▶ _Work to do_: Rewrite all of the data below with "Download Telegram" replaced by "Get Telegram", leaving everything else unchanged.
━━━ Data for this exercise ━━━
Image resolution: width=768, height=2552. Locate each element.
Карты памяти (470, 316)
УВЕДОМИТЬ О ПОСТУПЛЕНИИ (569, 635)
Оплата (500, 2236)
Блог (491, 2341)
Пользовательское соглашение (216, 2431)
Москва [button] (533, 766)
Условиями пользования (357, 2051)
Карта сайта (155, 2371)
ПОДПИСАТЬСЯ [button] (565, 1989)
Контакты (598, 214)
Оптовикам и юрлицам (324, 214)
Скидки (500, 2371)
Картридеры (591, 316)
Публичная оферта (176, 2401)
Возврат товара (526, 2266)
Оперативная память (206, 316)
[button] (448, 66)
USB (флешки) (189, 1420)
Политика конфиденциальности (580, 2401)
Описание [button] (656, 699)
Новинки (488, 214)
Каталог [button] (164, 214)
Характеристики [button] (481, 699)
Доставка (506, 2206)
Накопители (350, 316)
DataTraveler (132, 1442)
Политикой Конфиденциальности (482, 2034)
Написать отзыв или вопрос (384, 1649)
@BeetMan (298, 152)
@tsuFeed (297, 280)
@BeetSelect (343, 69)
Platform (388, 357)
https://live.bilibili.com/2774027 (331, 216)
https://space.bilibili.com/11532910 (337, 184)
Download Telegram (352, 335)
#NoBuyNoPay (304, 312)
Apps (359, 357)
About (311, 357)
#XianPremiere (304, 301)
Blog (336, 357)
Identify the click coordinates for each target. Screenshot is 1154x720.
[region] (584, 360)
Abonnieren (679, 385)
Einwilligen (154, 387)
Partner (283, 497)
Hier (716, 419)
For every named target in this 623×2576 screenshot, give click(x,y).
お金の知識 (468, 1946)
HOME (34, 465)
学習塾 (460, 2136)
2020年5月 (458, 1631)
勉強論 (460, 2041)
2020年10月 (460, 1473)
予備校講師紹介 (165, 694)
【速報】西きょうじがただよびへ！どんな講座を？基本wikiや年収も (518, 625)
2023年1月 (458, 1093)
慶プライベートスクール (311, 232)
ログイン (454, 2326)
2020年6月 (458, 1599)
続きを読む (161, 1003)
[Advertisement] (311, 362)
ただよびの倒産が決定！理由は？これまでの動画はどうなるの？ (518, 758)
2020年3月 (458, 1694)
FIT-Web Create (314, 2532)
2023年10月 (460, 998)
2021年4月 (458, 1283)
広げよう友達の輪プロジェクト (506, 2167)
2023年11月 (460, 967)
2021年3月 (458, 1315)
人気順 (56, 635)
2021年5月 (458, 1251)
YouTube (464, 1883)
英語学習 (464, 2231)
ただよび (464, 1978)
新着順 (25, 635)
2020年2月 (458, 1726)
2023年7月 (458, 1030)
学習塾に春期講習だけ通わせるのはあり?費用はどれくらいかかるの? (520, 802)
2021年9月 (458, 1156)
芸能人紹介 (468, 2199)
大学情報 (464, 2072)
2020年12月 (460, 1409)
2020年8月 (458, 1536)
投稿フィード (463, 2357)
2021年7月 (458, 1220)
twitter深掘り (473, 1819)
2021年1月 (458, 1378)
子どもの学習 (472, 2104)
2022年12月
━━━
▶ _Solution to this exercise_:
Image resolution: width=768, height=2552. Locate each element.
Карты памяти (470, 316)
УВЕДОМИТЬ О ПОСТУПЛЕНИИ (569, 635)
Оплата (500, 2236)
Блог (491, 2341)
Пользовательское соглашение (216, 2431)
Москва [button] (533, 766)
Условиями пользования (357, 2051)
Карта сайта (155, 2371)
ПОДПИСАТЬСЯ [button] (565, 1989)
Контакты (598, 214)
Оптовикам и юрлицам (324, 214)
Скидки (500, 2371)
Картридеры (591, 316)
Публичная оферта (176, 2401)
Возврат товара (526, 2266)
Оперативная память (206, 316)
[button] (448, 66)
USB (флешки) (189, 1420)
Политика конфиденциальности (580, 2401)
Описание [button] (656, 699)
Новинки (488, 214)
Каталог [button] (164, 214)
Характеристики [button] (481, 699)
Доставка (506, 2206)
Накопители (350, 316)
DataTraveler (132, 1442)
Политикой Конфиденциальности (482, 2034)
Написать отзыв или вопрос (384, 1649)
@BeetMan (298, 152)
@tsuFeed (297, 280)
@BeetSelect (343, 69)
Platform (388, 357)
https://live.bilibili.com/2774027 (331, 216)
https://space.bilibili.com/11532910 (337, 184)
Get Telegram (352, 335)
#NoBuyNoPay (304, 312)
Apps (359, 357)
About (311, 357)
#XianPremiere (304, 301)
Blog (336, 357)
Identify the click coordinates for each target. Screenshot is 1154x720.
[region] (584, 360)
Abonnieren (679, 385)
Einwilligen (154, 387)
Partner (283, 497)
Hier (716, 419)
For every named target in this 623×2576 screenshot, give click(x,y).
お金の知識 (468, 1946)
HOME (34, 465)
学習塾 (460, 2136)
2020年5月 (458, 1631)
勉強論 (460, 2041)
2020年10月 (460, 1473)
予備校講師紹介 (165, 694)
【速報】西きょうじがただよびへ！どんな講座を？基本wikiや年収も (518, 625)
2023年1月 (458, 1093)
慶プライベートスクール (311, 232)
ログイン (454, 2326)
2020年6月 (458, 1599)
続きを読む (161, 1003)
[Advertisement] (311, 362)
ただよびの倒産が決定！理由は？これまでの動画はどうなるの？ (518, 758)
2020年3月 (458, 1694)
FIT-Web Create (314, 2532)
2023年10月 (460, 998)
2021年4月 (458, 1283)
広げよう友達の輪プロジェクト (506, 2167)
2023年11月 (460, 967)
2021年3月 (458, 1315)
人気順 (56, 635)
2021年5月 (458, 1251)
YouTube (464, 1883)
英語学習 (464, 2231)
ただよび (464, 1978)
新着順 (25, 635)
2020年2月 (458, 1726)
2023年7月 (458, 1030)
学習塾に春期講習だけ通わせるのはあり?費用はどれくらいかかるの? (520, 802)
2021年9月 (458, 1156)
芸能人紹介 (468, 2199)
大学情報 (464, 2072)
2020年12月 (460, 1409)
2020年8月 (458, 1536)
投稿フィード (463, 2357)
2021年7月 (458, 1220)
twitter深掘り (473, 1819)
2021年1月 (458, 1378)
子どもの学習 (472, 2104)
2022年12月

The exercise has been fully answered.